8. Charlotte. Strangely enough, even despite the loss, you have to be encouraged by Charlotte's 88-point outburst in that 74-possession game at Temple. The 49ers' biggest issue (understatement!) all season has been their brutal offense, and seeing them put up an efficient performance like that on the road is at least a step in the right direction.

9. George Washington. The Colonials have been one of the hottest teams in the conference for much of the past month, and they could have really made waves if they'd dropped La Salle last Saturday. Even so, they're 4-1 in their past five games.

10. Dayton. Not unlike many of the teams in this range in the league right now, Dayton does some things well and other things really poorly. In the Flyers' case, they can really shoot it from distance, and score efficiently … provided they're not turning it over, which they do at a higher percentage than any team in the A-10.

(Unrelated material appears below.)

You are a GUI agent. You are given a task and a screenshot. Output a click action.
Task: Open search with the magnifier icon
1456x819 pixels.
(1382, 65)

11. Saint Joseph's. Same old stuff with Saint Joe's. The Hawks are not bad bad, and their talent remains tantalizing, but as long as they're allowing more points per trip in conference play (1.067) than they're scoring (1.057) … well, you don't need to be Watson (the computer, not Sherlock Holmes' ambiguous assistant) to figure out why that might limit a team's chances for success.

12. Richmond. Same goes for Richmond: The Spiders have shown plenty of flashes on offense this season (see: Jan. 24 versus VCU), but they're still playing with a negative efficiency margin in conference play and at this point not even scoring particularly well, either.

13. St. Bonaventure. I've gone back and forth on the Bonnies here and there, particularly after they notched consecutive wins at Temple and Saint Joe's, but the deeper we get into the season the clearer it becomes that these defensive woes (1.13 PPP allowed) aren't going anywhere.

14. Rhode Island. If you don't follow the A-10 closely, and if all you do is look at efficiency numbers, then you might not be aware of how well Dan Hurley is doing in his first year at Rhode Island. But even after five consecutive losses, I'm kind of impressed, because with the exception of Wednesday's defeat at UMass, all of those losses have been in close games after credible performances. It's a long slog, but these are all positive signs.

15. Fordham. In a league full of pretty questionable defensive teams, Fordham's defense might be the worst.

16. Duquesne. Except for maybe Duquesne.